Recruiting Strong Salespeople – The Sales Candidate Pipeline

salespipelineRecruiting Salespeople – again?

Yes.  I cannot write enough about this!

But, as usual, I’ll address recruiting from a slightly different perspective this time – the candidate pipeline.  Not to be confused with the candidate pool which is simply a single component of the pipeline.

Your sales pipeline should have four stages:

  1. Suspects (1st meeting scheduled)
  2. Prospects (need, compelling reasons, SOB Quality)
  3. Qualified Opportunities (fit, timing, spending, decision making, process, criteria, etc.)
  4. Closable Opportunities (committed to buying from you)

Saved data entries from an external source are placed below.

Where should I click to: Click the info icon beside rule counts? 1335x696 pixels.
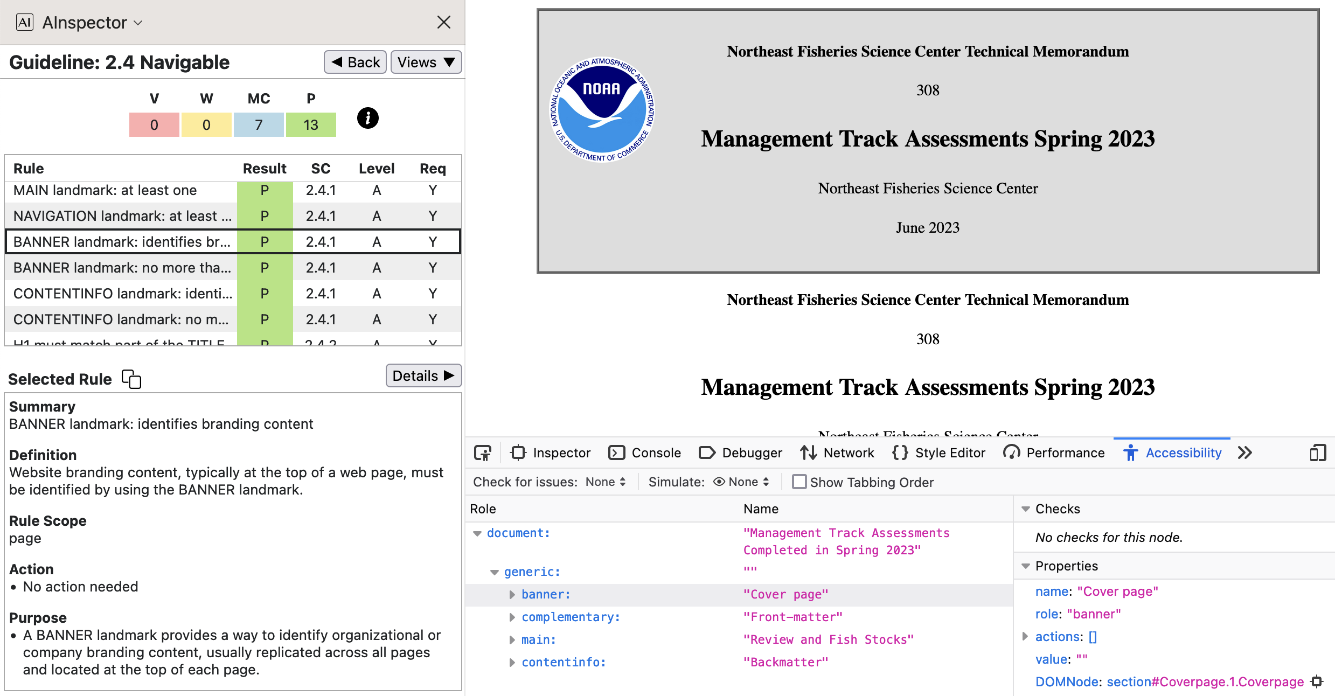pos(367,118)
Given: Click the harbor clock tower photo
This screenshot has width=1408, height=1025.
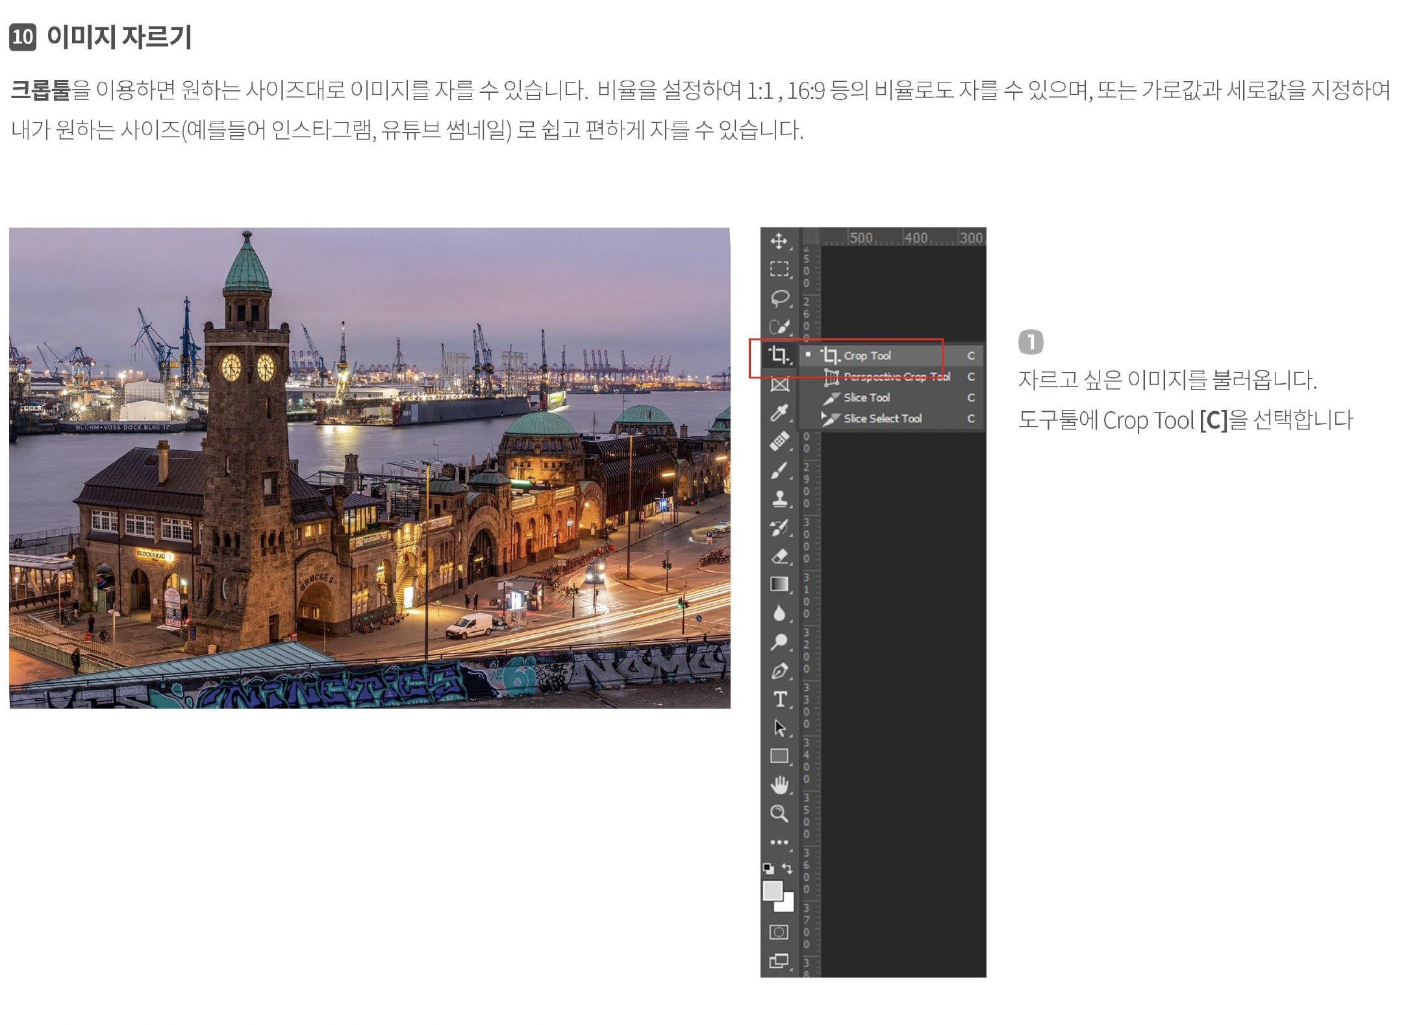Looking at the screenshot, I should click(369, 468).
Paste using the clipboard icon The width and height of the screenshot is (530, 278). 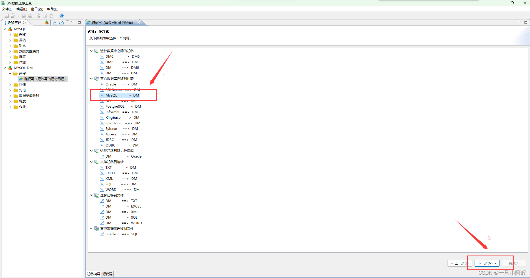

Your Candidate Pipeline should have the same four stages:

  1. Suspects (sent a resume – the candidate pool)
  2. Recommended (by the assessment)
  3. Qualified (for a face to face interview)
  4. Closable (you want to hire them)

Based on a specific salesperson’s KPI’s, each sold account/order could require that there be 2 closables, 4 qualifieds, 6 prospects and 9 suspects in the pipeline.  If the company requires 3 sold per month, then the pipeline should contain 6 closables, 12 qualifieds, 18 prospects and 27 suspects at all times to guarantee that the salesperson over achieves the monthly requirement.

What does it take to hire a single strong salesperson?  (and we are defining strong as meeting all of our sales capability requirements, your selling environment requirements, your sales experience requirements, your phone interview requirements, your interview requirements and your selection requirements.)  No compromises!

Using actual data from the last 3 recruiting projects that I personally conducted, your sales candidate pipeline, for each salesperson you wish to hire, should include:

  • 102 Suspects
  • 42 Prospects
  • 9 Qualified
  • 3 Closable

The last time you hired 1 salesperson, how did your candidate pipeline compare?  Did you have fewer Suspects and Prospects but more Qualifieds and Closables?

This is very simple.  If you don’t really care about hiring a strong salesperson, the best salesperson, the ideal salesperson or the perfect salesperson, pay no attention to my data.  But, if you’re tired of salespeople who take too long to ramp-up, fail to consistently achieve and over achieve, or just flat out fail, ask yourself how your sales recruiting process must change in order to change the results it yields.